-------- Extracted information
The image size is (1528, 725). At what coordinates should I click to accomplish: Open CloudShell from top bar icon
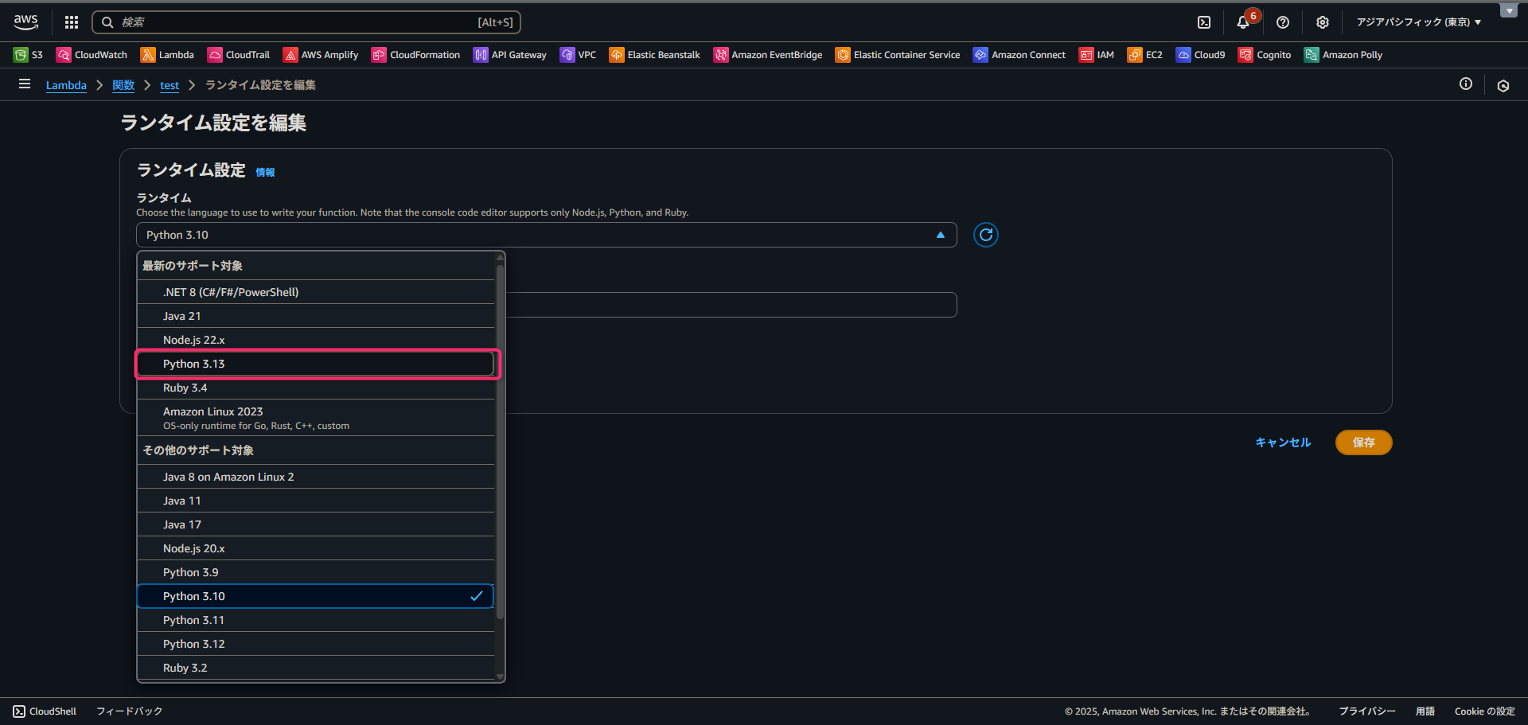pyautogui.click(x=1204, y=22)
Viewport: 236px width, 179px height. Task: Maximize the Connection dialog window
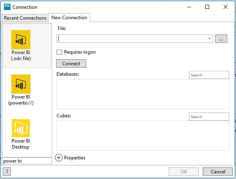207,7
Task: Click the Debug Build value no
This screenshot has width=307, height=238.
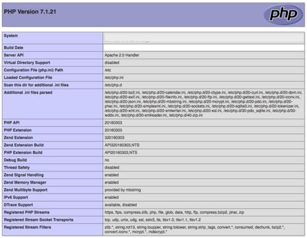Action: coord(107,160)
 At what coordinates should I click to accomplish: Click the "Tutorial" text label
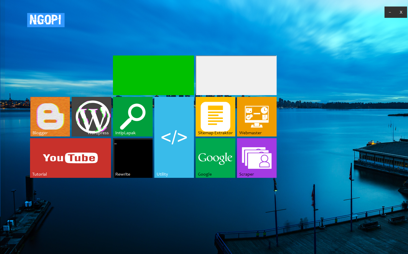(x=40, y=174)
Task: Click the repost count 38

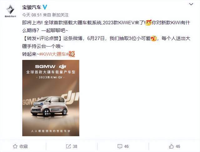Action: [75, 146]
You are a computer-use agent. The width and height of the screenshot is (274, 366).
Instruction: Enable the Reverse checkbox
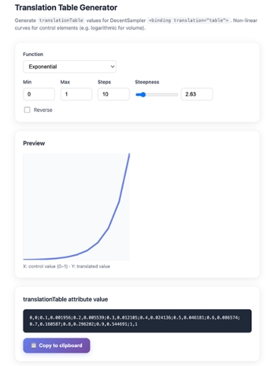tap(27, 110)
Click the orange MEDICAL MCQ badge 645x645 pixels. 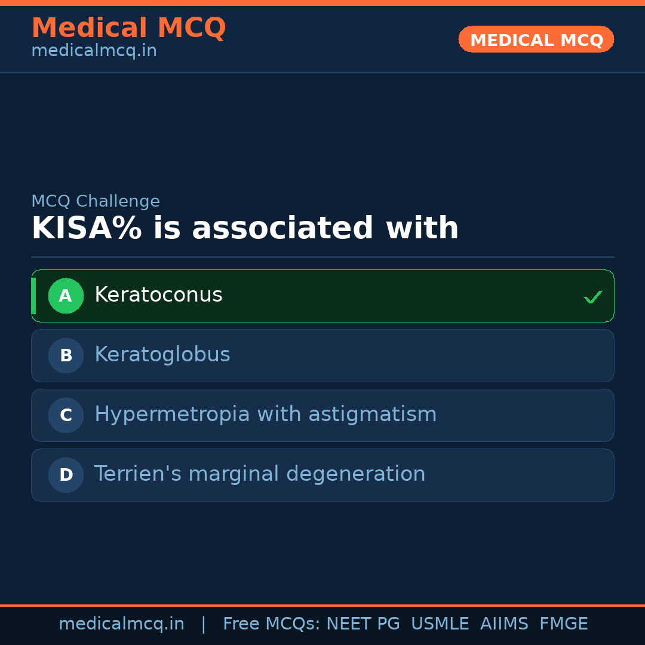click(536, 39)
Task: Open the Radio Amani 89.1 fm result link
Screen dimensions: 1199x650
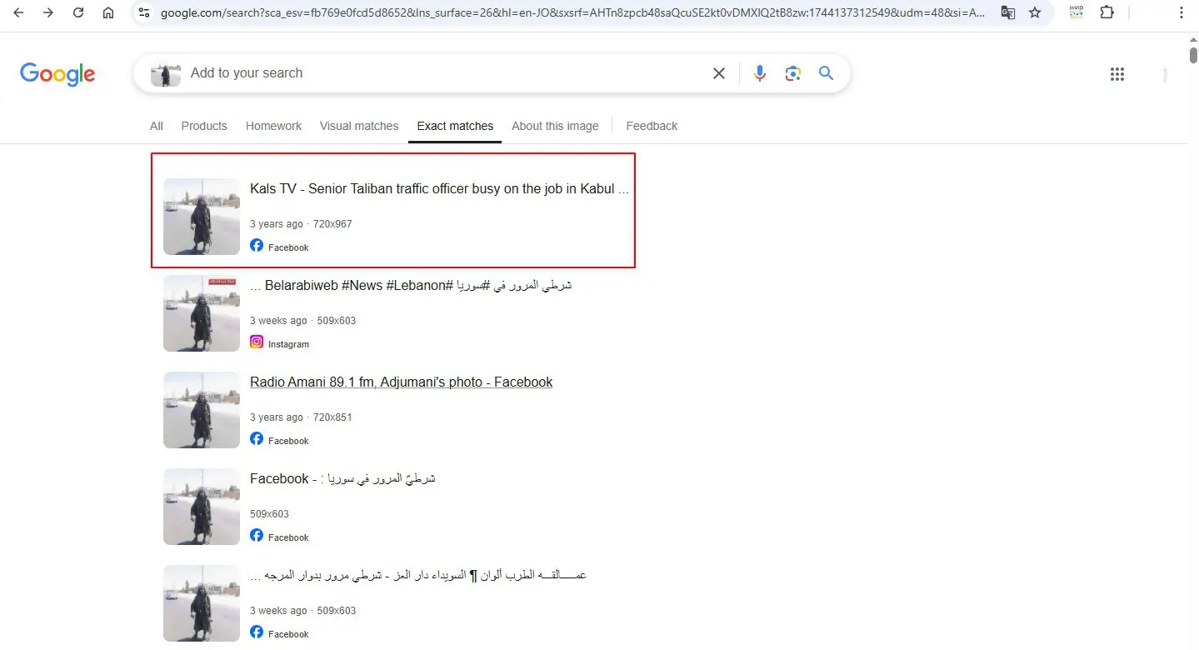Action: [401, 382]
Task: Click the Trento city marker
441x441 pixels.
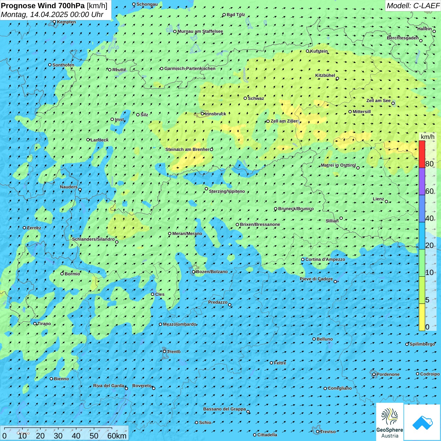Action: [164, 352]
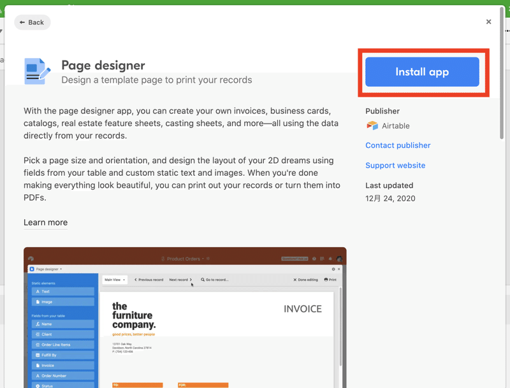The width and height of the screenshot is (510, 388).
Task: Click the Next record arrow
Action: 191,280
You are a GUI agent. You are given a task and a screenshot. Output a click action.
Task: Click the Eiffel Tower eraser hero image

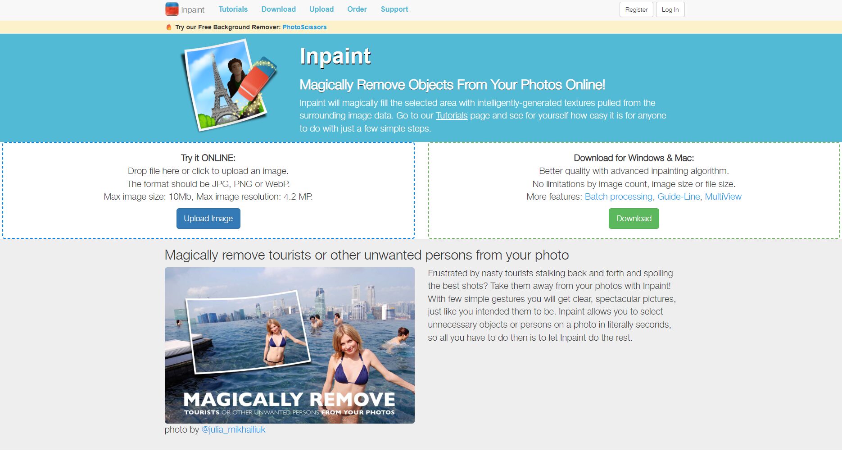point(228,85)
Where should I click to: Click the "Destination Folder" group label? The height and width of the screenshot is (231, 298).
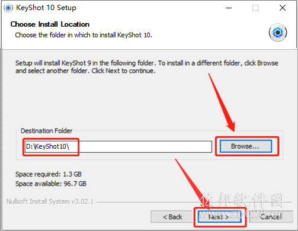click(x=47, y=131)
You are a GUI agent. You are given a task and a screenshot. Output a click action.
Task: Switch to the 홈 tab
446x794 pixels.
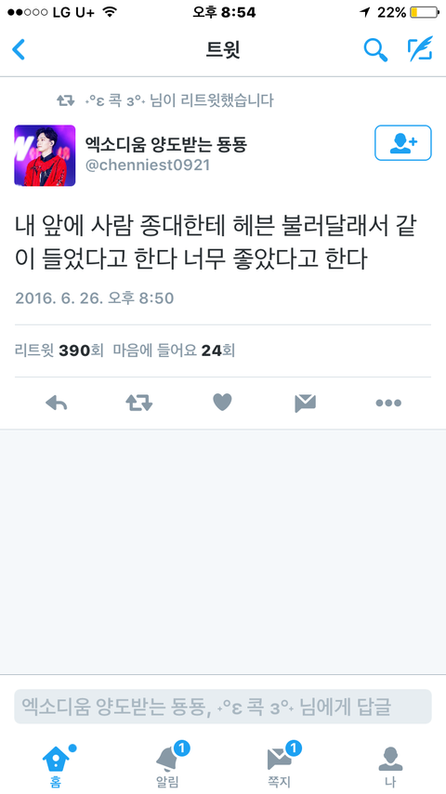point(56,764)
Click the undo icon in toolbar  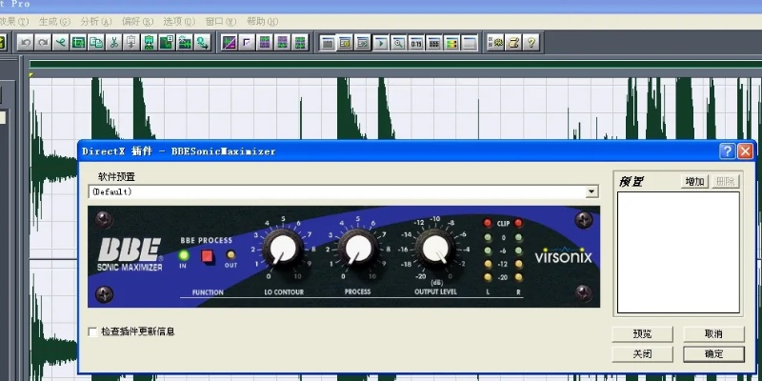pyautogui.click(x=25, y=42)
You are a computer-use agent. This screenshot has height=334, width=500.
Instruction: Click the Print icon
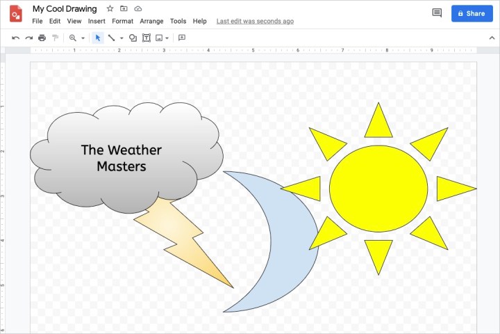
----------------
- Work order
Please go over the data above and copy each line with "computer" in it.

- Answer section
You are a computer-use agent. The width and height of the screenshot is (274, 366).
You are a computer-use agent. This screenshot has height=334, width=500.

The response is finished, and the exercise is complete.